WORK REQUEST | Determine how many lines of the records include "this", and answer with the number alone.

(DATA SHOWN begins)

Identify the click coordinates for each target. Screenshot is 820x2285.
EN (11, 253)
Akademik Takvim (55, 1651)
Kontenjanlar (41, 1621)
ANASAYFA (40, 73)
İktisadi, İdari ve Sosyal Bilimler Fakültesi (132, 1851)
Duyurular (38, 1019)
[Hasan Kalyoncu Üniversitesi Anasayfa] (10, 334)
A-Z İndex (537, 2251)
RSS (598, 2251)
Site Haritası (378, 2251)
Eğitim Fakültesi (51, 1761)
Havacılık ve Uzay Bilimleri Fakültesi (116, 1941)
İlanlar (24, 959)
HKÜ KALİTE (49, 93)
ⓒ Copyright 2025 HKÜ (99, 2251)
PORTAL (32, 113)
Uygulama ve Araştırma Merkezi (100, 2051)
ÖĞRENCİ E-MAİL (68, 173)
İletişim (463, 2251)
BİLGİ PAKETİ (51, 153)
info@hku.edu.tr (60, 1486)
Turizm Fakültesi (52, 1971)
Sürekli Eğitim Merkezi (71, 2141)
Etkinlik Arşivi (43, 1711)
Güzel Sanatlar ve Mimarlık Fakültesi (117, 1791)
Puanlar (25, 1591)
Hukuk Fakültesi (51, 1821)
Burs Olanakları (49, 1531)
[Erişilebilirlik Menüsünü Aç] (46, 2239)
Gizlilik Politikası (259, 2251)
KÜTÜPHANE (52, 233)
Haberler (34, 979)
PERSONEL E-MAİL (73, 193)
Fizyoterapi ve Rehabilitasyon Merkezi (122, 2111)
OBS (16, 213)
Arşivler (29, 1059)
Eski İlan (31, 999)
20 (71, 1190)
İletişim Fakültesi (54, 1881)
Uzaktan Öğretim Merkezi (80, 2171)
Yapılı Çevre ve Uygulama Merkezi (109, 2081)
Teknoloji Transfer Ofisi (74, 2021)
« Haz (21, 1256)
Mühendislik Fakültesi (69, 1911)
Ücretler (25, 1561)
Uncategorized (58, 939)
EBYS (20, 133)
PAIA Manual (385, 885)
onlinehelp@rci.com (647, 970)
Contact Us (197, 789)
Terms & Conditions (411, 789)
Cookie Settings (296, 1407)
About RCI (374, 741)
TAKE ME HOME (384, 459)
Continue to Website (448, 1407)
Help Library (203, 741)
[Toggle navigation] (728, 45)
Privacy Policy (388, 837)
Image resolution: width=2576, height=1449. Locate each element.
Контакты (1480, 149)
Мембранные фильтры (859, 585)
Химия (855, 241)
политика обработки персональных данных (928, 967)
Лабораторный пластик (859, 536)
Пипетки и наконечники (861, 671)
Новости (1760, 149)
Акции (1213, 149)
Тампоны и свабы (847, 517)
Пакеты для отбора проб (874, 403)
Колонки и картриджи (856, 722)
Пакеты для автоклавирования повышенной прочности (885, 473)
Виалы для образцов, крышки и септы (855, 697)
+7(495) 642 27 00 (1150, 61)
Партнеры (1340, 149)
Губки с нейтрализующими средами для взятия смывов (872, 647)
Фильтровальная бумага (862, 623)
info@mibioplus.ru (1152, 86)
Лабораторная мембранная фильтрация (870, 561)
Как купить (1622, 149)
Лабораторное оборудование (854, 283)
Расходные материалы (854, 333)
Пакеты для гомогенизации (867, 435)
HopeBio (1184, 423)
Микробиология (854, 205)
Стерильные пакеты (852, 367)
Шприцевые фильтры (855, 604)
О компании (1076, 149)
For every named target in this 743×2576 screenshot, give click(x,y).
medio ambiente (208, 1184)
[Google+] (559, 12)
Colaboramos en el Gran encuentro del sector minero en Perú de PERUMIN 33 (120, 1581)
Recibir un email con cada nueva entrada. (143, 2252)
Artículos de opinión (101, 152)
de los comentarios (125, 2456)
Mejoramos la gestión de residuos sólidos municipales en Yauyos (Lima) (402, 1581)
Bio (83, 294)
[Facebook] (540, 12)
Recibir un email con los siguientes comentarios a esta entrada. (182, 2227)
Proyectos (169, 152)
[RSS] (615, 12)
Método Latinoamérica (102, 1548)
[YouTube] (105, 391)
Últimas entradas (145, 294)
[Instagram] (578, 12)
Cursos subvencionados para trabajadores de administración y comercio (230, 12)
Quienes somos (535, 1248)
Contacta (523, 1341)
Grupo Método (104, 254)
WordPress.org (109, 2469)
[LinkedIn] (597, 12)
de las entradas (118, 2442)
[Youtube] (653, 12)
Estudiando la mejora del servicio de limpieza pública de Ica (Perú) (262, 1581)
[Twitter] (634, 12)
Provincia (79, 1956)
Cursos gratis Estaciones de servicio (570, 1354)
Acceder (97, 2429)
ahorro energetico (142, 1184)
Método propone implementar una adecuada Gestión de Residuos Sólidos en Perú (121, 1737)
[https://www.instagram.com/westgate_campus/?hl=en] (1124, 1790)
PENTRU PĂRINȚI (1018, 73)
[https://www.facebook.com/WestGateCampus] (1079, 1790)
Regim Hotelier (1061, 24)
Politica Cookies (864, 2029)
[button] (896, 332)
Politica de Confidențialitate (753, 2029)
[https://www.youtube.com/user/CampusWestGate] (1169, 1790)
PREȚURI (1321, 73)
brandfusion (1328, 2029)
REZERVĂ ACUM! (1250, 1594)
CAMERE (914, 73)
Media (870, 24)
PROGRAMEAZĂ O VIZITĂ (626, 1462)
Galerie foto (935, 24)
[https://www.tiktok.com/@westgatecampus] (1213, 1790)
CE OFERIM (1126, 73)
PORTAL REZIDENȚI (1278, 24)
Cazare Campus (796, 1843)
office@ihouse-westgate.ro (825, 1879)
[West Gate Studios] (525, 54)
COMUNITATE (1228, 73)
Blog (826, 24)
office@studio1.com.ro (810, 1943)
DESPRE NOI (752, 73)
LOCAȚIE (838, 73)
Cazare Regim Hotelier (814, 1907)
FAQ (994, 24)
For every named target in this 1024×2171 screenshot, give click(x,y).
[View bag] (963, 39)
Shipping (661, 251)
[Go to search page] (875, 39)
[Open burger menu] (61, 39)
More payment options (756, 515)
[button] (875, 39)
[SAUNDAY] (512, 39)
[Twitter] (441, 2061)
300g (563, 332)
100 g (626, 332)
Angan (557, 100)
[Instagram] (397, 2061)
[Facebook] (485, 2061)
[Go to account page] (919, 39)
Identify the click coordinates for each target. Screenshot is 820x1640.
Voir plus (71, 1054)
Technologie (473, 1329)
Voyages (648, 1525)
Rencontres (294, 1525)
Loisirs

(DATA SHOWN ends)

REPLY TO THE TASK | 2